::: SELECTED EXTRACT

Expert: Citrus bacteria killing trees is 'slow-moving disaster'
PLAQUEMINES PARISH, LA (WVUE) - Spread through the rain - and even the wind - citrus canker latches on to citrus trees and slowly eats away at them.
"It is sort of taking a toll," LSU Ag Center horticulturalist Anna Pimmerman said. "It's a slow-motion disaster."
Citrus canker is a bacteria found on leaves and citrus fruit across South Louisiana. It has zero effect on humans. It's only cosmetic, and the fruit that trees yield is completely safe to eat. But over time, the bacteria can destroy an entire orchard.
"At this point, we don't have a cure," Pimmerman said. "We recommend the trees with the disease be removed."
The bacteria has been found in Plaquemines, St. John the Baptist, St. Bernard, Orleans, Lafourche, St. Charles and portions of Jefferson Parish.
Due to a quarantine, citrus fruit grown in the areas where canker is found must stay and be sold in those areas, which shrinks a grower's market and bottom line. Fruit may be moved outside of the quarantined area if it's treated with a USDA-approved chemical treatment.
"Basically, it's here to stay, and what we're recommending is that people plant resistant varieties. Certain types of citrus, like grapefruit, seem to be very much susceptible to [citrus canker], whereas the satsumas are a little bit more resistant," Pimmerman said.
Citrus canker spread from Florida across South Louisiana and even into parts of Texas. In many areas, the bacteria has been eradicated, but it keeps coming back, threatening the farmers' way of life.
Many growers have to change their strategy just to stay in business.

::::::

TASK INSTRUCTIONS.
a) From the article on citrus canker, list every parish where the text says the bacteria has been found.
b) Answer these questions using the article on citrus canker:
(i) What job title does the article give Anna Pimmerman?
(ii) How can citrus fruit legally be moved outside a quarantined area?
(iii) Which type of citrus does Pimmerman call a little bit more resistant to the disease?
c) Continue the article on citrus canker from the point where it stops.

::: DATASET EXTRACT

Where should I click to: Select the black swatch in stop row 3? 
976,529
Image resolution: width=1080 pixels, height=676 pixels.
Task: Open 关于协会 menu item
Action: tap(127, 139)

::::::

ANSWERS FOR THE EXERCISE.
a)
Plaquemines Parish
St. John the Baptist Parish
St. Bernard Parish
Orleans Parish
Lafourche Parish
St. Charles Parish
Portions of Jefferson Parish

b)
(i) LSU Ag Center horticulturalist.
(ii) The fruit must be treated with a USDA-approved chemical treatment.
(iii) Satsumas.

c)
"There is nothing that can possibly penetrate this material, no type of insect, not even any type of bacteria. It just slows everything down. Wind even has a tough time getting in here," citrus grower Ricky Becnel said.
Becnel's family has grown citrus in Plaquemines Parish for seven generations. Seeing the effects that citrus canker has on the industry, he protects his nurseries with state-of-the-art greenhouses that are sealed tight so rain and the citrus canker bacteria can't get to the plants.
"We're kind of a unique blend of our knowledge, Florida's knowledge and California's, and we've built our own structure that we're very proud of," Becnel said.
The bacteria has made Becnel shift his focus to selling citrus trees rather than growing fruit to sell to consumers. The trees grown in the greenhouses at his nursery are not under quarantine and can be sold around the country. He believes the industry will survive despite the problem that citrus canker presents.
"This is not a detrimental problem that's going to hurt humans. This is for safety and to try and prolong our trees for generations," Becnel said.
Growers are putting fungicides on their crops to slow the spread of canker citrus, and researchers are working to find a cure.